Why that happens? Many reasons, main of them:
- antiviruses can't analyze protected files well, so it is more easy for them to detect something inside any protected file, than try to unpack and reverse the original code. Stronger protection may produce more false positive detections;
- virus makes also use protection systems to protect viruses against to be detected, so if antivirus finds that some virus is protected with protection, based on protected file signature (which is same for all protected files) they produce same detection for other files;
- some tricks, that protection is used to make the file more difficult to analyze are also used by viruses, so some antiviruses, when detect such tricks, detect something in protected files too.

Why code compression does not trigger false detection? Worth to believe, but due to your luck only. There is no any option in protection that allows to avoid false positive detection. You could try to protect the file once again after a minute and wrong detection may gone. Please understand, if we could make such feature, we definite already made that, but it is impossible. Any false detection - this is error of antivirus, this is not an our fault and nothing we could affect. But, if you strongly sure that code compression may affect it somehow, then in Enigma Protector you could use the option Miscellaneous - Other - Do not compress and encrypt code, it does what you need.

How to fix wrong detection?
1. Use code signing to sign protected file with code signing certificate. Any OV or EV certificates are good. Apart of all advantages that code signing gives, it also allows to avoid false positive detections.
2. Submit protected file to antivirus engineers, ask to fix problem. You know about this way.
3. Do not use virustotal to check the file after each protection. Virustotal is used not only by antivirus developers, but also by virusmakers. By defaults, uploaded files are marked by antivirus as malicious, and more submitted samples produce more wrong detections. We had a cases, when submitting file to virustotal that caused just couple of false detections, after a week become wrongly detected by almost all vendors there. This is known as cascading false detection, when vendors produce wrong detection just based on a wrong detection of another, bigger antivirus vendor.
4. Discussing that with antivirus developers, they advised us that wrong detection may automatically be cleaned up. If more users are using your file, then more chances antiviruses will clean it up automatically, without any notice or effort.

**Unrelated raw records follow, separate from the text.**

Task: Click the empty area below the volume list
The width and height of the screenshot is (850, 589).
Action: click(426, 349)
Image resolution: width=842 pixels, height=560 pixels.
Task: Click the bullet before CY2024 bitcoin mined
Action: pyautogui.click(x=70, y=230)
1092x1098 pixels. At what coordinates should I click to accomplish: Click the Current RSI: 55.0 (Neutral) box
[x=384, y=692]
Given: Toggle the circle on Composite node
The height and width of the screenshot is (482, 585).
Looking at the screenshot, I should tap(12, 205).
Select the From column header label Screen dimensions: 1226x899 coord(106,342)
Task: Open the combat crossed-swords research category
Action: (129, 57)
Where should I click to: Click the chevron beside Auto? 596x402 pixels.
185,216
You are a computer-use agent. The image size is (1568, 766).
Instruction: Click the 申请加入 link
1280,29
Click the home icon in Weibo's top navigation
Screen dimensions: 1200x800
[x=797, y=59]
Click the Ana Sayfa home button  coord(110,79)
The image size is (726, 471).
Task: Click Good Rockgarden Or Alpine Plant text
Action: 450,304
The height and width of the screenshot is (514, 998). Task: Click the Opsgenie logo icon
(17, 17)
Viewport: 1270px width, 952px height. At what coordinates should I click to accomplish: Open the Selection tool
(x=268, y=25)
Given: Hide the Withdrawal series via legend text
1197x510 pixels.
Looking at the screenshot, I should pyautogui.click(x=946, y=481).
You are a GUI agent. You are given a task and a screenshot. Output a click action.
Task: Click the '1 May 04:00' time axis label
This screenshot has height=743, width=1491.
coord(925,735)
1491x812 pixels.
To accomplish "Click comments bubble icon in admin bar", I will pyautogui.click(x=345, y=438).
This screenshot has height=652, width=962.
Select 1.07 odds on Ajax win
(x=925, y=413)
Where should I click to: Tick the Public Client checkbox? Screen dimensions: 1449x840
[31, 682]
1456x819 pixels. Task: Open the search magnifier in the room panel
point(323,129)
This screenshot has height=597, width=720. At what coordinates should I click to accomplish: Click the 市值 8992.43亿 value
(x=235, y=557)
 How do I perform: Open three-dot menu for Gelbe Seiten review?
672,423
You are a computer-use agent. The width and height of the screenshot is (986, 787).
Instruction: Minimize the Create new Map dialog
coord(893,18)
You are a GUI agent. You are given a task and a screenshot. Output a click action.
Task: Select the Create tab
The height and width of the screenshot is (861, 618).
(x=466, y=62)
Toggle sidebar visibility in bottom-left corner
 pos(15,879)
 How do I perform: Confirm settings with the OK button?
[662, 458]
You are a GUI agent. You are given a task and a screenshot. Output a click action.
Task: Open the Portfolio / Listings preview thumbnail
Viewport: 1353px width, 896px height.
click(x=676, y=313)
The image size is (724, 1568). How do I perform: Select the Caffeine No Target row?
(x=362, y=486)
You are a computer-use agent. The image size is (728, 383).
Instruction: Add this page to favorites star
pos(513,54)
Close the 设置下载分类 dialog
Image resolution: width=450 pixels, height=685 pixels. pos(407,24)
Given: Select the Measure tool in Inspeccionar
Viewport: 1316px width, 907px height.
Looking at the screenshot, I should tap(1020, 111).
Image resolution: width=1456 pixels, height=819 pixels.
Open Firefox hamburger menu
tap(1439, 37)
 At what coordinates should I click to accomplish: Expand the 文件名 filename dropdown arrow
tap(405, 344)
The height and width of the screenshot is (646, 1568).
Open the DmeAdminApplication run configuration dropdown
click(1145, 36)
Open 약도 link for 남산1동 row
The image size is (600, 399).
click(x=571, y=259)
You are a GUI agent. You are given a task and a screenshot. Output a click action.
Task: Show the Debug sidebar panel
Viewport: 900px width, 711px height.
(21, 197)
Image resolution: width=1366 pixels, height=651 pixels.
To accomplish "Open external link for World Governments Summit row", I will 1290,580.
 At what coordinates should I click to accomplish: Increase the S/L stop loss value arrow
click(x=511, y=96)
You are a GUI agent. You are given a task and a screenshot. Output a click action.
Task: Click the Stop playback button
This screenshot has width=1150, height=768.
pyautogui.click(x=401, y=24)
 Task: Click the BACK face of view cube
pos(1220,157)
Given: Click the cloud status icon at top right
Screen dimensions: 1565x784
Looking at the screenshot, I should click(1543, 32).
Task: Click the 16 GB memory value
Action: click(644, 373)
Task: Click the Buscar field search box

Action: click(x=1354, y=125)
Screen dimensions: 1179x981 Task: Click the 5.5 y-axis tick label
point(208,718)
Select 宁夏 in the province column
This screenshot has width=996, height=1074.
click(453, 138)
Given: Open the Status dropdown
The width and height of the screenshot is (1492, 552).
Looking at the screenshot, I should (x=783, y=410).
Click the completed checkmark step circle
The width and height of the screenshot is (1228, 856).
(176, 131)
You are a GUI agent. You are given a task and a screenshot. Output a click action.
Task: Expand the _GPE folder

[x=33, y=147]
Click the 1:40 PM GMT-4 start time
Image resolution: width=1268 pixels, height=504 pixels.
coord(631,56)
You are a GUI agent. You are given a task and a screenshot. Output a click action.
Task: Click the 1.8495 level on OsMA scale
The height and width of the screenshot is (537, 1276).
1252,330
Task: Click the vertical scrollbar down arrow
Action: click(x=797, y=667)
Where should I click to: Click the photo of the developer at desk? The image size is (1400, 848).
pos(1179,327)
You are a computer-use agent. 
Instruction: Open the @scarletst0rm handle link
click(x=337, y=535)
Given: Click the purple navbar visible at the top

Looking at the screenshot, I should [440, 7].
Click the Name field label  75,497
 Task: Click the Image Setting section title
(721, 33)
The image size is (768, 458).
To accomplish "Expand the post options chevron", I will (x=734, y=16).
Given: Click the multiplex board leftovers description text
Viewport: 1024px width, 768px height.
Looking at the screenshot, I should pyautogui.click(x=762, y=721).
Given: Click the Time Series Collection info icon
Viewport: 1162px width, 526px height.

What Enigma Protector does against false detection?

Enigma Protector has internal signature in each protected file, that could determine the customer, who protected the file. There is no any personal information inside protected file, but there is some kind of signature. This signature names taggant. This one is known by some of antiviruses and used by them to track customers who protect viruses, or to determine if the file is protected with demo version or licensed one. Some antiviruses are using this information and do not detect anything in the files protected with licensed version.